Tuesday, February 24, 2009

Volunteering Opportunities 2009

Come and learn about conservation and primate research in Indonesian Borneo or the Cloud Forest of Peru.

The Orangutan Tropical Peatland Project has volunteer expeditions running from June-November (3 groups)

OuTrop 2009

The Neotropical Primate Conservation Project is running 2 volunteer expedition groups in October and November.

Peru 2009

Sunday, October 19, 2008

Volunteer for the Orang-utan Tropical Peatland Project 2009

OuTrop Poster 2009

The Orangutan Tropical Peatland Research Project works to protect one of the most important areas of tropical rainforest in Borneo - the Sabangau Forest in Central Kalimantan, Indonesia. We monitor the distribution, population status, behaviour and ecology of the forest's flagship ape species – the orang-utan and agile gibbon - carry out biodiversity and forestry research, provide scientific feedback to conservation managers, and work with our local partners to implement successful conservation programmes.
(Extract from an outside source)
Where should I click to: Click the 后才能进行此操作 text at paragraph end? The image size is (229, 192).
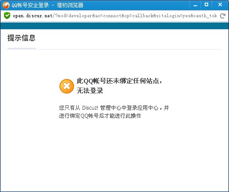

Our earliest work identified the Sabangau forest as home to the largest orang-utan population remaining in Borneo – 12% of the total world population - thus bringing the region to the forefront of orangutan conservation efforts. This resulted in the forest becoming a National Park in 2004. We work in partnership with Indonesian NGO the Centre for International Cooperation for Management of Tropical Peatland (CIMTROP) based at the University of Palangka Raya, Indonesia. Through this partnership we support local conservation efforts by implementing or funding a number of community-led conservation activities, including a Forest Patrol Unit, Fire-fighting Team, and programmes of environmental education, developing local livelihoods and habitat restoration. Through these programmes we have succeeded in stopping illegal logging in 2005 and damming illegal logging extraction canals and drainage channels. Our research and volunteer program has been running since 2001 and is a focus for local conservation efforts, providing much-needed employment and financial benefits for the local community and replacing illegal logging as the main activity and source of income in the northern Sabangau Forest.

Why we need you.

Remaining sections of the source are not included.